According to an Urdu account from 1836, the original Jumma Masjid or mosque was built by Konkani Muslims near the reservoir of the Dongri Fort somewhere east of present-day Mohammedali Road.The area around the mosque was occupied by coastal Muslim community, but sometime between 1750 and 1760, the mosque and the houses were torn down
The new Jumma Mosque was erected on the Esplanade but did not remain there for very long. It was dismantled in 1770 by Governor William Hornby, who forbade the existence of any building within 600 yards of the Fort walls. The mosque finally found space for a new home on Sheikh Memon Street near Pydhoni and construction began in 1775. It was finally completed in 1802 (until which time, Bombay Muslims used the Sattar mosque in Mandvi).

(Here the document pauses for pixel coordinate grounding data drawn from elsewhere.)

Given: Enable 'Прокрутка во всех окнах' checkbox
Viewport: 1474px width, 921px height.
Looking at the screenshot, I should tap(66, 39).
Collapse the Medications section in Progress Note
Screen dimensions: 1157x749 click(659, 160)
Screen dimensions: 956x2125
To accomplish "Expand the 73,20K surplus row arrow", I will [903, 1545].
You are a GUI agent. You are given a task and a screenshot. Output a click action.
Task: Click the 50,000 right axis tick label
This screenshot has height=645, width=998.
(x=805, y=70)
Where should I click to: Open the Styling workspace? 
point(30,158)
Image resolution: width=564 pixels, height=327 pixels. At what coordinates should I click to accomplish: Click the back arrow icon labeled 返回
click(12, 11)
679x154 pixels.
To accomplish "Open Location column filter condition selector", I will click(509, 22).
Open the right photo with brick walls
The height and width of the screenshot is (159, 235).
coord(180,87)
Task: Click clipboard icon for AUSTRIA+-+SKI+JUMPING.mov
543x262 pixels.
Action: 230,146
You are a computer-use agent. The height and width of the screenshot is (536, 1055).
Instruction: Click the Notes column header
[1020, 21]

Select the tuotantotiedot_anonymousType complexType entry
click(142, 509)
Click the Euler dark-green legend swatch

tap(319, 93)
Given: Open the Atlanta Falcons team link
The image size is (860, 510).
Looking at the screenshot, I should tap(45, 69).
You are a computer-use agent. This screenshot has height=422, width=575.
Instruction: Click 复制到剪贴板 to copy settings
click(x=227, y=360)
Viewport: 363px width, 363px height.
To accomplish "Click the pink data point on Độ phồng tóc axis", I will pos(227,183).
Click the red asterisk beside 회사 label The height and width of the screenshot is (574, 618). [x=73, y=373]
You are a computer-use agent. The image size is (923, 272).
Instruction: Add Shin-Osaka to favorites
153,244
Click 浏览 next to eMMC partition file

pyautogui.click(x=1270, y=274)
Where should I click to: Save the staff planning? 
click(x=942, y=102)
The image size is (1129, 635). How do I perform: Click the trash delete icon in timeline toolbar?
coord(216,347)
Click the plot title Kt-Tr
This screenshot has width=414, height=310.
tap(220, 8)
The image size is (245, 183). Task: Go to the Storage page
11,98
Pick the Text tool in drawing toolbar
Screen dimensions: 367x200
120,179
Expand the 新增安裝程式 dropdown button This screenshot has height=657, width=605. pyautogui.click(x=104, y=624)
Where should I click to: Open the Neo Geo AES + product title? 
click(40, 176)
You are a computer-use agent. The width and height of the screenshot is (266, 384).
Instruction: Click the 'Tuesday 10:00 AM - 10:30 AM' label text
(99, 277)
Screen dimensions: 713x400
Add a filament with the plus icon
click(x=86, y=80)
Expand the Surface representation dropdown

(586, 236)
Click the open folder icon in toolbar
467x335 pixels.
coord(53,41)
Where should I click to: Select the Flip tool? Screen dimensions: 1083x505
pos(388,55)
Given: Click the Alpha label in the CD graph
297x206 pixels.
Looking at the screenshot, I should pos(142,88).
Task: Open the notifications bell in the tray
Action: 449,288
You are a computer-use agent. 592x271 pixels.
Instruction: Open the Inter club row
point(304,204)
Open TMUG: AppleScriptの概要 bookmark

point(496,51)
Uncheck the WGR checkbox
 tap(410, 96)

The inscription bearing this date can also be read as a chronogram, a sequence of numbers that look like Arabic lettering. It reads “Jahaz-i-Akhirat” or “The Ship of the World to Come”, indicating that the mosque which has always been near water, was constructed over a tank. The tank is said to have belonged to a Konkani Muslim businessman, who agreed to the erection of a mosque on the spot, provided that the tank was preserved intact. A one-storeyed building was erected over the tank, which formed the core of the present Juma Mosque. In 1837 the building was repaired and shops and an upper storey to hold sacred books were added. In 1874, 16 black stone arches were erected over the tank to support the mosque, and 5 wooden pillars were put in to hold up the upper level and 1893, stone steps were added to the tank. By 1898, wide windows, facing north, east and south were added
The Jumma Mosque is one of the most spacious mosques in the city. It has a quadrangular layout of bricks and stones, circled by a ring of terrace-roofed and double storied buildings with shops on the ground floor. The main gate leads across an open courtyard to the ancient tank. Attached to the Mosque is a school with a boarding house, the services of both of which are free.